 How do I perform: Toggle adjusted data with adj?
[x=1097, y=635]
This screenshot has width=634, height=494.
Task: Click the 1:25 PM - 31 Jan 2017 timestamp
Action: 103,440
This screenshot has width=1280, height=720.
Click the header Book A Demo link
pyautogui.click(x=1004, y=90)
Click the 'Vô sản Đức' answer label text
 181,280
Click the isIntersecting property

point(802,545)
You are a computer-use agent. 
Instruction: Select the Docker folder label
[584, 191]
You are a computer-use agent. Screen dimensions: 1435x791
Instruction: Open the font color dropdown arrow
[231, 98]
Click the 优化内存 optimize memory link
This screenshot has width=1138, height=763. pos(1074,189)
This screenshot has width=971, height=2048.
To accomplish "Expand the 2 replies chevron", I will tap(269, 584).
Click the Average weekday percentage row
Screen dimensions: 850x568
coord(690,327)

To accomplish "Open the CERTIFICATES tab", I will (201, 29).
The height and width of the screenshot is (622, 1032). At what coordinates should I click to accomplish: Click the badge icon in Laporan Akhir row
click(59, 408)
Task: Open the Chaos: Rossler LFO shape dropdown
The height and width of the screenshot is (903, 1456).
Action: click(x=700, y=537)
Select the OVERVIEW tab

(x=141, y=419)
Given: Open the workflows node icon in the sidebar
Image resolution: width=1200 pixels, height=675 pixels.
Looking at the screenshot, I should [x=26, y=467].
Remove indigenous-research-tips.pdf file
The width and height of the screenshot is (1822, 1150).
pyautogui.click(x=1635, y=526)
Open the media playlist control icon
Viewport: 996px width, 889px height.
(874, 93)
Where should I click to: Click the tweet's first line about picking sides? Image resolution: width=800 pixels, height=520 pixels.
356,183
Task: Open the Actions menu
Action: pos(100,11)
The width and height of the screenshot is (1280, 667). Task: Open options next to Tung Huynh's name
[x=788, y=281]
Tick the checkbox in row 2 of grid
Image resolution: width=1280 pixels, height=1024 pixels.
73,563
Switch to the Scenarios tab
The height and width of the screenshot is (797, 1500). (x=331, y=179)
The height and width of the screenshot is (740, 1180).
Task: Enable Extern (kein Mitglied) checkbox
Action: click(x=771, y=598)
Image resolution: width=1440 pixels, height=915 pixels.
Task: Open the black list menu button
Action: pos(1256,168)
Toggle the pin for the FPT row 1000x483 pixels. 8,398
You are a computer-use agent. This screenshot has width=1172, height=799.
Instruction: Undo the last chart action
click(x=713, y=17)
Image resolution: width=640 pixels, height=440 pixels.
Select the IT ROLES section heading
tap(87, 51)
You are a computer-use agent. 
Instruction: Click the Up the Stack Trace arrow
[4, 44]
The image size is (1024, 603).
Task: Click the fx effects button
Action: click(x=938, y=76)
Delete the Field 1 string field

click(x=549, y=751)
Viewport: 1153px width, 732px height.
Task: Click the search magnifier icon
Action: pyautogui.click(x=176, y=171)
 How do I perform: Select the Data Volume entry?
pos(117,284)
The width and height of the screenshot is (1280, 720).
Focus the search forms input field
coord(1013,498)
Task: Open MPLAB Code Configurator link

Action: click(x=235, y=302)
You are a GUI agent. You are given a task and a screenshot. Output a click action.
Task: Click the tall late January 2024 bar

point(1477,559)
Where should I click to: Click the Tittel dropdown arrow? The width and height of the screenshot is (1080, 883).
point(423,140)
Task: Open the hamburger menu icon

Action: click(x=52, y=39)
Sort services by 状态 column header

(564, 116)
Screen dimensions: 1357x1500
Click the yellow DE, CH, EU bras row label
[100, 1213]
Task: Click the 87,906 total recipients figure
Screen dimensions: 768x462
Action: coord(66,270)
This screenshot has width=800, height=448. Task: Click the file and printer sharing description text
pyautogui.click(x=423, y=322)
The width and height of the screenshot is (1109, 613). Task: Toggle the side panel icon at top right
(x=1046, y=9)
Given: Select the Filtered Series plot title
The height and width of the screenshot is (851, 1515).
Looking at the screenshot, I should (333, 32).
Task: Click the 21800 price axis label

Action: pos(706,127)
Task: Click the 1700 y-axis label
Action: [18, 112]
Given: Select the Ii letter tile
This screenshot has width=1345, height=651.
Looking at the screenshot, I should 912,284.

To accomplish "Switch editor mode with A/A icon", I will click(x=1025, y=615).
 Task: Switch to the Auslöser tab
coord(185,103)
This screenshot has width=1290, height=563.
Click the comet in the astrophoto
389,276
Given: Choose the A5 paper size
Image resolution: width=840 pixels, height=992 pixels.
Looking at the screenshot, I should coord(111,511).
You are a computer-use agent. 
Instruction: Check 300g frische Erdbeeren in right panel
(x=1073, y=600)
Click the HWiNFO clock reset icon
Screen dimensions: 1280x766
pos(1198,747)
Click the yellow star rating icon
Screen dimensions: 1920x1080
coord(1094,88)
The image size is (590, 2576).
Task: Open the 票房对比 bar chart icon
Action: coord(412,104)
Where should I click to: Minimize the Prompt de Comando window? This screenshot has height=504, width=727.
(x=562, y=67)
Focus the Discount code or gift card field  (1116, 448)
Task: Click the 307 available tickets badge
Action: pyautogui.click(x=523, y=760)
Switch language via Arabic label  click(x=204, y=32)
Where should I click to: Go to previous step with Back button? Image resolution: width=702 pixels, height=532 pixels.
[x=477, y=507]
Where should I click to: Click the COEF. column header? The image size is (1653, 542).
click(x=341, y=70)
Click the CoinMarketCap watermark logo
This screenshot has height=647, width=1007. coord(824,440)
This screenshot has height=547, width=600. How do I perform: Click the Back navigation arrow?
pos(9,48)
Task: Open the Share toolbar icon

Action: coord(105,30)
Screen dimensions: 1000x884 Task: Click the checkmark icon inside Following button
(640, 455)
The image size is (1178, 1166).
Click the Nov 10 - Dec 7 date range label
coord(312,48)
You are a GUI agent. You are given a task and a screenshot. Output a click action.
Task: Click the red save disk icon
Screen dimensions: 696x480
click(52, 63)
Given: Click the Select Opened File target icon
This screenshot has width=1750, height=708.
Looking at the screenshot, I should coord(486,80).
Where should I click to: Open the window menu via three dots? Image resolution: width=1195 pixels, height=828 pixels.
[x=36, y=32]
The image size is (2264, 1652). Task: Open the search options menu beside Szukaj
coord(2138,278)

#### EXERCISE INSTRUCTIONS:
The entire listing above, every line of it, should be copied out exactly.

#### ANSWER TO THIS EXERCISE:
 How do I perform: Toggle adjusted data with adj?
[x=1097, y=635]
This screenshot has width=634, height=494.
Task: Click the 1:25 PM - 31 Jan 2017 timestamp
Action: 103,440
This screenshot has width=1280, height=720.
Click the header Book A Demo link
pyautogui.click(x=1004, y=90)
Click the 'Vô sản Đức' answer label text
 181,280
Click the isIntersecting property

point(802,545)
You are a computer-use agent. 
Instruction: Select the Docker folder label
[584, 191]
You are a computer-use agent. Screen dimensions: 1435x791
Instruction: Open the font color dropdown arrow
[231, 98]
Click the 优化内存 optimize memory link
This screenshot has width=1138, height=763. pos(1074,189)
This screenshot has width=971, height=2048.
To accomplish "Expand the 2 replies chevron", I will tap(269, 584).
Click the Average weekday percentage row
Screen dimensions: 850x568
coord(690,327)

To accomplish "Open the CERTIFICATES tab", I will (201, 29).
The height and width of the screenshot is (622, 1032). At what coordinates should I click to accomplish: Click the badge icon in Laporan Akhir row
click(59, 408)
Task: Open the Chaos: Rossler LFO shape dropdown
The height and width of the screenshot is (903, 1456).
Action: click(x=700, y=537)
Select the OVERVIEW tab

(x=141, y=419)
Given: Open the workflows node icon in the sidebar
Image resolution: width=1200 pixels, height=675 pixels.
Looking at the screenshot, I should [x=26, y=467].
Remove indigenous-research-tips.pdf file
The width and height of the screenshot is (1822, 1150).
pyautogui.click(x=1635, y=526)
Open the media playlist control icon
Viewport: 996px width, 889px height.
(874, 93)
Where should I click to: Click the tweet's first line about picking sides? Image resolution: width=800 pixels, height=520 pixels.
356,183
Task: Open the Actions menu
Action: pos(100,11)
The width and height of the screenshot is (1280, 667). Task: Open options next to Tung Huynh's name
[x=788, y=281]
Tick the checkbox in row 2 of grid
Image resolution: width=1280 pixels, height=1024 pixels.
73,563
Switch to the Scenarios tab
The height and width of the screenshot is (797, 1500). (x=331, y=179)
The height and width of the screenshot is (740, 1180).
Task: Enable Extern (kein Mitglied) checkbox
Action: click(x=771, y=598)
Image resolution: width=1440 pixels, height=915 pixels.
Task: Open the black list menu button
Action: pos(1256,168)
Toggle the pin for the FPT row 1000x483 pixels. 8,398
You are a computer-use agent. This screenshot has width=1172, height=799.
Instruction: Undo the last chart action
click(x=713, y=17)
Image resolution: width=640 pixels, height=440 pixels.
Select the IT ROLES section heading
tap(87, 51)
You are a computer-use agent. 
Instruction: Click the Up the Stack Trace arrow
[4, 44]
The image size is (1024, 603).
Task: Click the fx effects button
Action: click(x=938, y=76)
Delete the Field 1 string field

click(x=549, y=751)
Viewport: 1153px width, 732px height.
Task: Click the search magnifier icon
Action: pyautogui.click(x=176, y=171)
 How do I perform: Select the Data Volume entry?
pos(117,284)
The width and height of the screenshot is (1280, 720).
Focus the search forms input field
coord(1013,498)
Task: Open MPLAB Code Configurator link

Action: click(x=235, y=302)
You are a GUI agent. You are given a task and a screenshot. Output a click action.
Task: Click the tall late January 2024 bar

point(1477,559)
Where should I click to: Click the Tittel dropdown arrow? The width and height of the screenshot is (1080, 883).
point(423,140)
Task: Open the hamburger menu icon

Action: click(x=52, y=39)
Sort services by 状态 column header

(564, 116)
Screen dimensions: 1357x1500
Click the yellow DE, CH, EU bras row label
[100, 1213]
Task: Click the 87,906 total recipients figure
Screen dimensions: 768x462
Action: coord(66,270)
This screenshot has width=800, height=448. Task: Click the file and printer sharing description text
pyautogui.click(x=423, y=322)
The width and height of the screenshot is (1109, 613). Task: Toggle the side panel icon at top right
(x=1046, y=9)
Given: Select the Filtered Series plot title
The height and width of the screenshot is (851, 1515).
Looking at the screenshot, I should (333, 32).
Task: Click the 21800 price axis label

Action: pos(706,127)
Task: Click the 1700 y-axis label
Action: [18, 112]
Given: Select the Ii letter tile
This screenshot has width=1345, height=651.
Looking at the screenshot, I should 912,284.

To accomplish "Switch editor mode with A/A icon", I will click(x=1025, y=615).
 Task: Switch to the Auslöser tab
coord(185,103)
This screenshot has width=1290, height=563.
Click the comet in the astrophoto
389,276
Given: Choose the A5 paper size
Image resolution: width=840 pixels, height=992 pixels.
Looking at the screenshot, I should coord(111,511).
You are a computer-use agent. 
Instruction: Check 300g frische Erdbeeren in right panel
(x=1073, y=600)
Click the HWiNFO clock reset icon
Screen dimensions: 1280x766
pos(1198,747)
Click the yellow star rating icon
Screen dimensions: 1920x1080
coord(1094,88)
The image size is (590, 2576).
Task: Open the 票房对比 bar chart icon
Action: coord(412,104)
Where should I click to: Minimize the Prompt de Comando window? This screenshot has height=504, width=727.
(x=562, y=67)
Focus the Discount code or gift card field  (1116, 448)
Task: Click the 307 available tickets badge
Action: pyautogui.click(x=523, y=760)
Switch language via Arabic label  click(x=204, y=32)
Where should I click to: Go to previous step with Back button? Image resolution: width=702 pixels, height=532 pixels.
[x=477, y=507]
Where should I click to: Click the COEF. column header? The image size is (1653, 542).
click(x=341, y=70)
Click the CoinMarketCap watermark logo
This screenshot has height=647, width=1007. coord(824,440)
This screenshot has height=547, width=600. How do I perform: Click the Back navigation arrow?
pos(9,48)
Task: Open the Share toolbar icon

Action: coord(105,30)
Screen dimensions: 1000x884 Task: Click the checkmark icon inside Following button
(640, 455)
The image size is (1178, 1166).
Click the Nov 10 - Dec 7 date range label
coord(312,48)
You are a GUI agent. You are given a task and a screenshot. Output a click action.
Task: Click the red save disk icon
Screen dimensions: 696x480
click(52, 63)
Given: Click the Select Opened File target icon
This screenshot has width=1750, height=708.
Looking at the screenshot, I should coord(486,80).
Where should I click to: Open the window menu via three dots? Image resolution: width=1195 pixels, height=828 pixels.
[x=36, y=32]
The image size is (2264, 1652). Task: Open the search options menu beside Szukaj
coord(2138,278)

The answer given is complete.